The single-molecule accessibility landscape of newly replicated mammalian chromatin
Megan S Ostrowski, Marty G. Yang, Colin P McNally, Nour J. Abdulhay, Simai Wang, Keerthi Renduchintala, Iryna Irkliyenko, Alva Biran, Brandon T.L. Chew, Ayush D Midha, Emily V. Wong, Jonathan Sandoval, Isha H. Jain, Anja Groth, Elphège P. Nora, Hani Goodarzi, Vijay Ramani
Abstract
We present replication-aware single-molecule accessibility mapping (RASAM), a method to nondestructively measure replication status and protein-DNA interactions on chromatin genome-wide.

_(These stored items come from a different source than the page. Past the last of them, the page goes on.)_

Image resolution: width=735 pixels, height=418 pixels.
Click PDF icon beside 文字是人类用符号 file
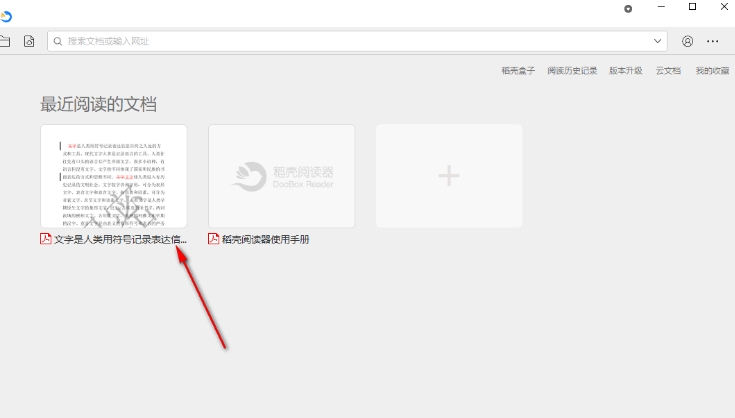click(46, 239)
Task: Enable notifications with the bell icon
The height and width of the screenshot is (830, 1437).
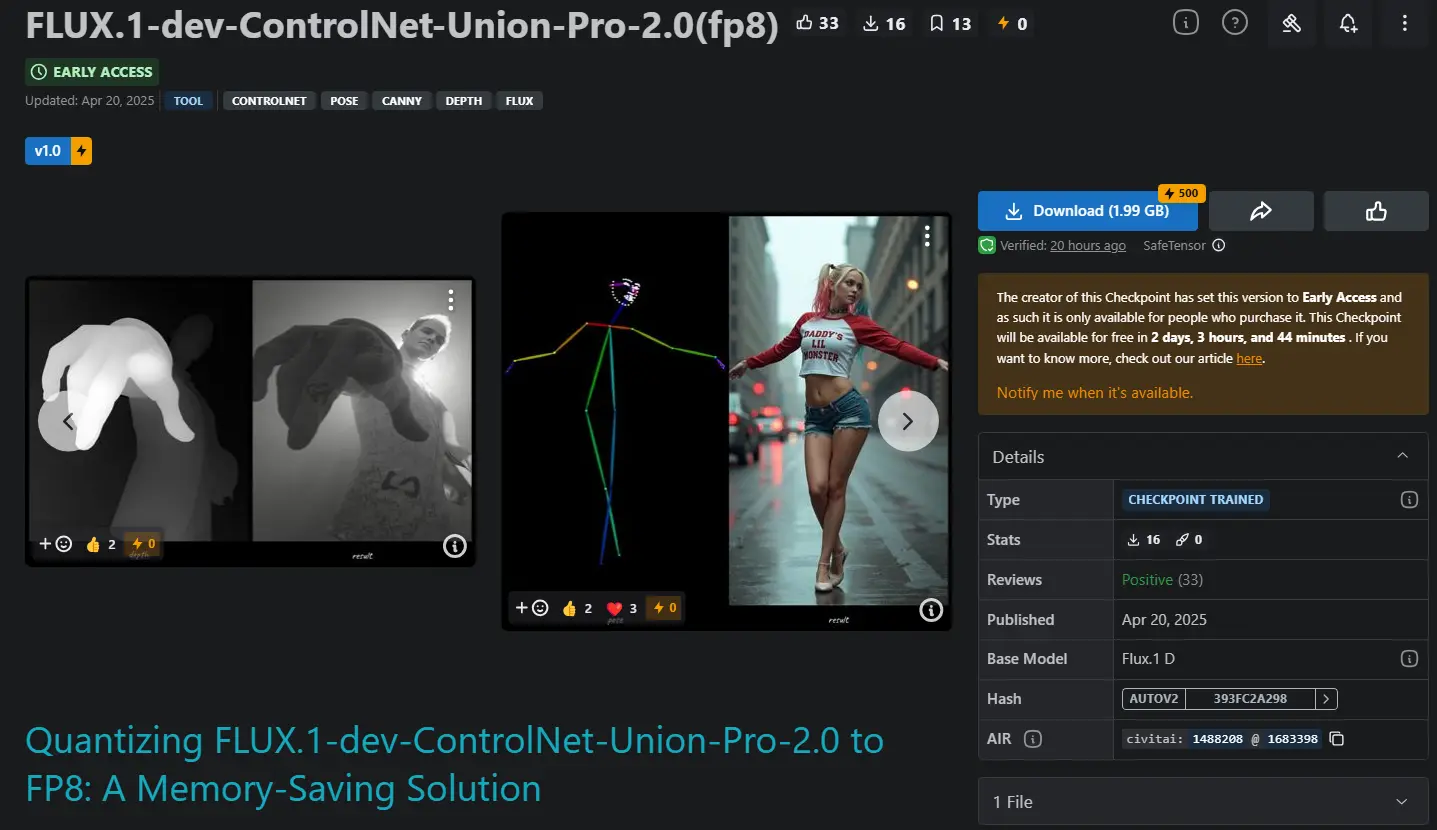Action: [1348, 23]
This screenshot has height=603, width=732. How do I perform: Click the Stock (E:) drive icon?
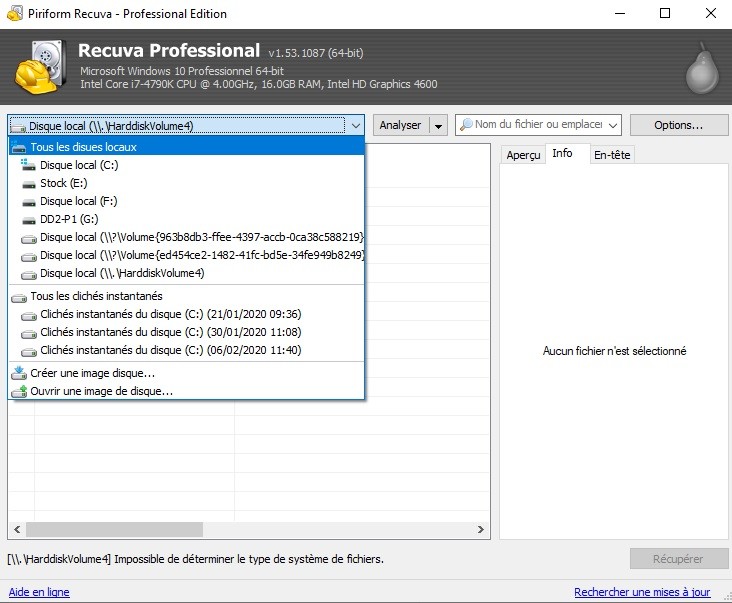[x=28, y=183]

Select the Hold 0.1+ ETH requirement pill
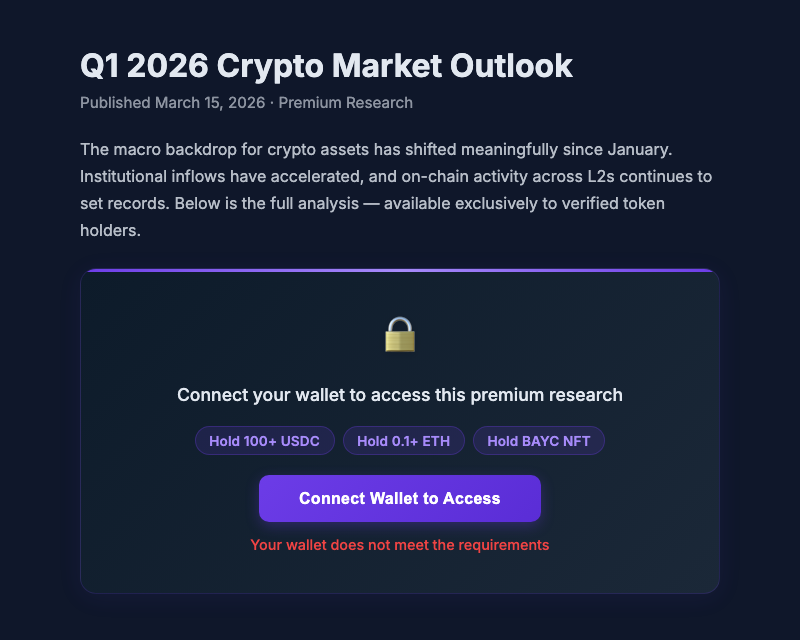coord(403,440)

Using RASAM, we uncover a genome-wide state of single-molecule "hyperaccessibility" post-replication that resolves over several hours. Combining RASAM with cellular models for rapid protein degradation, we demonstrate that histone chaperone CAF-1 reduces nascent chromatin accessibility by filling single-molecular "gaps" and generating closely spaced dinucleosomes on replicated DNA. At cis-regulatory elements, we observe unique modes by which nascent chromatin hyperaccessibility resolves: at CCCTC-binding factor (CTCF)-binding sites, CTCF and nucleosomes compete, reducing CTCF occupancy and motif accessibility post-replication; at active transcription start sites, high chromatin accessibility is maintained, implying rapid re-establishment of nucleosome-free regions. Our study introduces a new paradigm for studying replicated chromatin fiber organization. More broadly, we uncover a unique organization of newly replicated chromatin that must be reset by active processes, providing a substrate for epigenetic reprogramming.